"Aborted" after Offline Model download

khoj-ai / khoj

Your AI second brain. Self-hostable. Get answers from the web or your docs. Build custom agents, schedule automations, do deep research. Turn any online or local LLM into your personal, autonomous AI (e.g gpt, claude, gemini, llama, qwen, mistral).

https://khoj.dev

GNU Affero General Public License v3.0

15.59k stars 777 forks source link

"Aborted" after Offline Model download #933

Open SchinkTasia opened 1 month ago

SchinkTasia commented 1 month ago

Describe the bug

When i add a new offline ,odel and start the chat with any input., i can see that khoj starts to download the model in the console. but after it finished downloading the model, khoj crashes with nothing more than "Aborted (core dumped)". I used the -vv as start-parameter but i dont get any more information.

To Reproduce

i used 2 own offline models and the one that is preinstalled. Nothign worked.

Screenshots

Platform

Server:
- [ ] Cloud-Hosted (https://app.khoj.dev)
- [ ] Self-Hosted Docker
- [X] Self-Hosted Python package
- [ ] Self-Hosted source code
Client:
- [X] Obsidian
- [ ] Emacs
- [ ] Desktop app
- [X] Web browser
- [ ] WhatsApp
OS:
- [ ] Windows
- [ ] macOS
- [X] Linux (Ubuntu 24.04)
- [ ] Android
- [ ] iOS

If self-hosted

Server Version [e.g. 1.0.1]: Khoj v1.24.1

Additional context

Where can i get more information?

debanjum commented 1 month ago

How much RAM/VRAM does your machine have? This seems like Khoj has run out of memory and crashed.

Can you also try use one of the smaller (2B, 3B) default models like Gemma-2 2B to see if you can get a response from Khoj using them?

You would need to update your ServerChatSettings in the Khoj admin panel at localhost:42110/server/admin

SchinkTasia commented 1 month ago

I tested the bartowski/gemma-2-2b-it-GGUF Model but with the same Abort message. The machine have 12GB RAM in total.

debanjum commented 1 month ago

I see, that does sound strange. 12Gb RAM should be enough for Khoj to work (though without GPU it'd be slow)

Did you switch the chat model to Gemma 2 2B in both the Khoj Admin panel at http://localhost:42110/server/admin/database/serverchatsettings/ and your user settings at http://localhost:42110/settings?

Just want to make sure that this is happening even when a single small chat model is being used by Khoj

SchinkTasia commented 1 month ago

Yeah, i changed the settings in both.

It is an GPU Installation for a AMD RX6900XT with 16GB VRAM.
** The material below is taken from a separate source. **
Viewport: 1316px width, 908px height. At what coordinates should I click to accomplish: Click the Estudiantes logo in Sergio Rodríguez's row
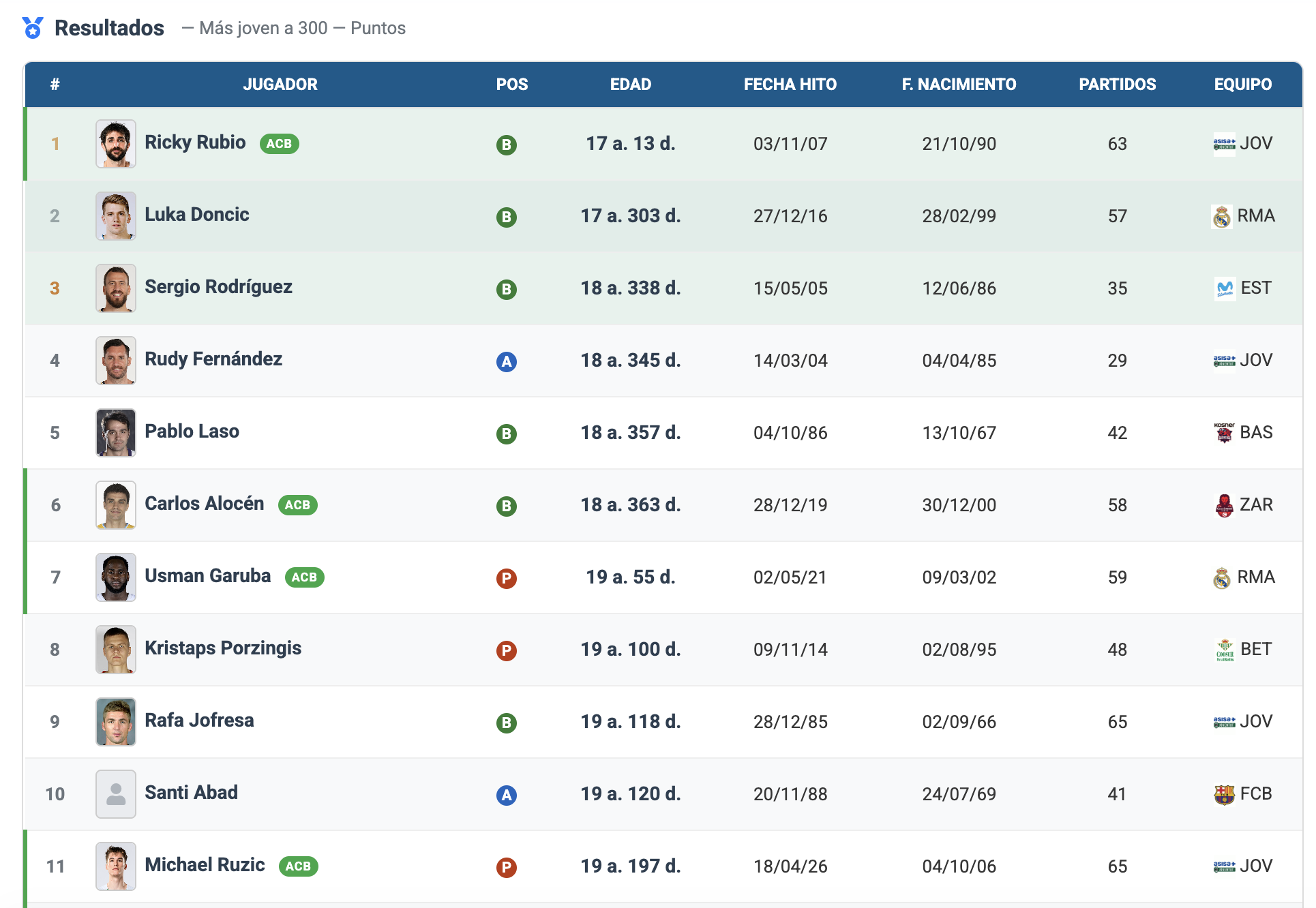(x=1225, y=289)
debanjum commented 1 month ago

I see, good to know. Not sure what's up. You have a decent sized GPU. What command did you use to install Khoj with GPU support?

Can you check if you have the required pre-requisites to use GPU with llama.cpp python binding we use here
As a fallback you can use Khoj with Ollama, to get started with Khoj using Offline chat models running on your GPU

SchinkTasia commented 1 month ago

I tried the first step, but everything looks alright.

Requirement already satisfied: llama-cpp-python in ./khoj/lib/python3.12/site-packages (0.2.88)
Requirement already satisfied: typing-extensions>=4.5.0 in ./khoj/lib/python3.12/site-packages (from llama-cpp-python) (4.12.2)
Requirement already satisfied: numpy>=1.20.0 in ./khoj/lib/python3.12/site-packages (from llama-cpp-python) (1.26.4)
Requirement already satisfied: diskcache>=5.6.1 in ./khoj/lib/python3.12/site-packages (from llama-cpp-python) (5.6.3)
Requirement already satisfied: jinja2>=2.11.3 in ./khoj/lib/python3.12/site-packages (from llama-cpp-python) (3.1.4)
Requirement already satisfied: MarkupSafe>=2.0 in ./khoj/lib/python3.12/site-packages (from jinja2>=2.11.3->llama-cpp-python) (3.0.0)

i will now try the second step.

SchinkTasia commented 1 month ago

I am using an Ubuntu VM and apparently my GPU never reached the VM. When i try to get the GPU in Ubuntu i see, that the system dont have a GPU.

I guess that this is the problem. I try to fix this and will post here later.